Сердце у нее болело не только за Рэтбоуна, но и за Викторию.
– Молодого человека, который подошел бы для таких обязанностей, вполне можно найти. А что, этого хочет сам Роберт? – уточнила Эстер.
– Прошу прощения?
– Этого желает сам Роберт? – повторила она.
– То, чего желает Роберт, получить невозможно, – сказал барон, и его голос задрожал от сдерживаемой боли. – Это то, что ему необходимо, мисс Лэттерли.
– Да, барон Олленхайм, – уступила она. – Я наведу справки.
Глава 7
Монк отправился на север с гораздо большим удовольствием, чем то соответствовало ситуации. Эвелина ехала тем же поездом, и он надеялся, что проведет какое-то время в ее обществе. Эта дама была восхитительна, элегантна и всегда женственна.
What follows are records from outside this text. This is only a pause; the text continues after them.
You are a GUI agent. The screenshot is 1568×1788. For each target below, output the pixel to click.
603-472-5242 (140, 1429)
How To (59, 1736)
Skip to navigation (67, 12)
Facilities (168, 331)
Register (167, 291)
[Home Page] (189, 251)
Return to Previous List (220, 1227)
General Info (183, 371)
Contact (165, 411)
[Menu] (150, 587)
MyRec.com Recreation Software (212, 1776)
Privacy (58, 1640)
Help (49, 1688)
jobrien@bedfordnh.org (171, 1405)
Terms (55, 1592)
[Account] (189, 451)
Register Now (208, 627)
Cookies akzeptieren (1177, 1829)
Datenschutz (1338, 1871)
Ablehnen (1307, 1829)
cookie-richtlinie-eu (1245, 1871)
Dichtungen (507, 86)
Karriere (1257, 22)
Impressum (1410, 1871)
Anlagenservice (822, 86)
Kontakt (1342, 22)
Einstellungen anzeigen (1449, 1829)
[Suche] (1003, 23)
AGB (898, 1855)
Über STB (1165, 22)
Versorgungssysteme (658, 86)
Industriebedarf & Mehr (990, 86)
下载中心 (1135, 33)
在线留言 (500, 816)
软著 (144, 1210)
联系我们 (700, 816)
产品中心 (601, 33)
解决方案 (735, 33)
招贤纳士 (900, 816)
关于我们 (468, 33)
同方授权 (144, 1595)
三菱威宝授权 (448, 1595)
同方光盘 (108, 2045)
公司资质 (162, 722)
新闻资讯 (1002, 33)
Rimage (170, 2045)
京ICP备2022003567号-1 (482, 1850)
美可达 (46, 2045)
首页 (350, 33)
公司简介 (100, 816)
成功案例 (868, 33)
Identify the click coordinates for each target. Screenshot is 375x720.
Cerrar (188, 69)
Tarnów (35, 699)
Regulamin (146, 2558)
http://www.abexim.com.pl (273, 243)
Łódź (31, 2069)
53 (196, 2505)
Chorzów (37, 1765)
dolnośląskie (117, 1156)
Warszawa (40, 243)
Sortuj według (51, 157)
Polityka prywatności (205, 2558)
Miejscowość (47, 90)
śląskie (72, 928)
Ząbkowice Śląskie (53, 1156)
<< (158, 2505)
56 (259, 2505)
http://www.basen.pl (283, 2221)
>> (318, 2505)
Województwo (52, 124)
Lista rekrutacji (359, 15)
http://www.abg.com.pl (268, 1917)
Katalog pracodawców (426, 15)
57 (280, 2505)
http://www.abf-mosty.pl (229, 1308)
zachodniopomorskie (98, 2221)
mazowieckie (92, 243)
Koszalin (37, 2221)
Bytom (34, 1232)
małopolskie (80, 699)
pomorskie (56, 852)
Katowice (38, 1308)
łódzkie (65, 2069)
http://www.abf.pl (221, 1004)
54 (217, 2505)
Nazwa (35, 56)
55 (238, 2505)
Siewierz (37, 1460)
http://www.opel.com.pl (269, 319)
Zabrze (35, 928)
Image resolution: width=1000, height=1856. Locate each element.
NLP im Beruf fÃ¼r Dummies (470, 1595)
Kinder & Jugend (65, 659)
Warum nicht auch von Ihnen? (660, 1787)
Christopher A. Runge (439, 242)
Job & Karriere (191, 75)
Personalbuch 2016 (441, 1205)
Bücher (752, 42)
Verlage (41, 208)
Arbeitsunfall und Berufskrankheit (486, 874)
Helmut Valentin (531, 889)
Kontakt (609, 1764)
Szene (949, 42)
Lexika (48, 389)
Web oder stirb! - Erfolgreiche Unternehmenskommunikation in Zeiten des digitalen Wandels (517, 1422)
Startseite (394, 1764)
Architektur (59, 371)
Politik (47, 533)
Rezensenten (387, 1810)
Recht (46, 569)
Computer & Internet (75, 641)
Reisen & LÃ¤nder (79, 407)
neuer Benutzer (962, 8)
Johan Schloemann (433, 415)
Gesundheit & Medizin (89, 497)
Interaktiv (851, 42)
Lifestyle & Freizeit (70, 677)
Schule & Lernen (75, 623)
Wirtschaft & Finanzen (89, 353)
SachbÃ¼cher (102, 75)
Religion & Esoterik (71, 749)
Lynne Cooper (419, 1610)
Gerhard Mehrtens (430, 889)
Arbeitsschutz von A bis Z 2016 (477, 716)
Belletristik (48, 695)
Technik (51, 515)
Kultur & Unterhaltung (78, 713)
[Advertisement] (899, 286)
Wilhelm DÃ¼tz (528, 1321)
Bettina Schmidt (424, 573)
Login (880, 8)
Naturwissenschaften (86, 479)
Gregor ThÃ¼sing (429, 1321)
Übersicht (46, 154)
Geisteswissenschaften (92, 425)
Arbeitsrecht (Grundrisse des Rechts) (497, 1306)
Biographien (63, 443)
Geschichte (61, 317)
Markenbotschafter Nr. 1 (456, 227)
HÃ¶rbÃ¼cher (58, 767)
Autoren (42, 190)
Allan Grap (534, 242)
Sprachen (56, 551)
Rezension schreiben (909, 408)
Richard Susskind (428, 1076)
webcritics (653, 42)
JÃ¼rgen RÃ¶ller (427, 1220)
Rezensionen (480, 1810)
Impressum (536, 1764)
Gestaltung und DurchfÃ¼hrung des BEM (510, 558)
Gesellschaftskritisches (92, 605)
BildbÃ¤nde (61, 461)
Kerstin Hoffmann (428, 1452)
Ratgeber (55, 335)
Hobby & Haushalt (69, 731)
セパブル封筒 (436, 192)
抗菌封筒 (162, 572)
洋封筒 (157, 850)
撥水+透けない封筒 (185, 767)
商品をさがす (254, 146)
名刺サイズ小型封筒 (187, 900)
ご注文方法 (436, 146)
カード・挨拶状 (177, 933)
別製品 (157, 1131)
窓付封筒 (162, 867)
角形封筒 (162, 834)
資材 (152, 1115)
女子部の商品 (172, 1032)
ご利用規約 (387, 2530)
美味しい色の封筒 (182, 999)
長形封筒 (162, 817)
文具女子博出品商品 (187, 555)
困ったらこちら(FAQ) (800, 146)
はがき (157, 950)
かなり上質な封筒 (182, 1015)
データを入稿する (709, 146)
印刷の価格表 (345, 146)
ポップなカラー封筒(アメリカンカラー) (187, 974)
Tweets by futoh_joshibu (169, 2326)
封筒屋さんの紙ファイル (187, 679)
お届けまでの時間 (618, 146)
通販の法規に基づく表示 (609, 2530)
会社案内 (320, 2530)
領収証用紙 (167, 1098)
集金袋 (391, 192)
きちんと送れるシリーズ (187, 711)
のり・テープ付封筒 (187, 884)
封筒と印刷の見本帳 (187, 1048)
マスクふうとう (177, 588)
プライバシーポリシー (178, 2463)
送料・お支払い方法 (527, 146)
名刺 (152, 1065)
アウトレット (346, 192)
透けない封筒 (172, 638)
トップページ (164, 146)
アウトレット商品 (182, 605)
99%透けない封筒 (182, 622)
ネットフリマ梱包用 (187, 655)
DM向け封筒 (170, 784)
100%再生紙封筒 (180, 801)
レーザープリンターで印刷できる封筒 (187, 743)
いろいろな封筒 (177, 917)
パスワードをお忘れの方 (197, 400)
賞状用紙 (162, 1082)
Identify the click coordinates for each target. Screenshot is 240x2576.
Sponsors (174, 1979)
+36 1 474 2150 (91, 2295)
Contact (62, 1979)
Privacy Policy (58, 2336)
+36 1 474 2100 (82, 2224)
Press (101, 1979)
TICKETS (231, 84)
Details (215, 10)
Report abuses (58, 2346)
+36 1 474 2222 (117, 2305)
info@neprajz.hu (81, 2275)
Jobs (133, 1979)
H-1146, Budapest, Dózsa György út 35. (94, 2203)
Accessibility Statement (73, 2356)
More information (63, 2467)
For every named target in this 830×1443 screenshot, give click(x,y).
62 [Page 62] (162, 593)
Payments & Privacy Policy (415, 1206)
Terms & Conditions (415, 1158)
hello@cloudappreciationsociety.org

Она источала брызжущую радость жизни и общения с людьми, чем заражала всех окружающих. Юмор ее тоже был заразителен, и он часто ловил себя на том, что смеется.
Из Венеции детектив уезжал с сожалением. Ее красота была неподражаема, и он уже никогда не сможет видеть, как переливается свет на водной ряби канала, и не вспоминать об этом городе. Но Уильяму было и грустно. Это был разрушающийся город, оккупированный иноземной армией, хотя и сражающийся за свое будущее. Общество делилось на побежденных и недовольных венецианцев, выжидающих момента, чтобы нанести ответный удар, австрийцев, которые жили на чужбине, вдали от родного дома, среди красот древней замечательной цивилизации, не желавшей принимать их, и, наконец, экспатриантов, людей без родины, живущих воспоминаниями и мечтами, в которые эти люди и сами уже не верили.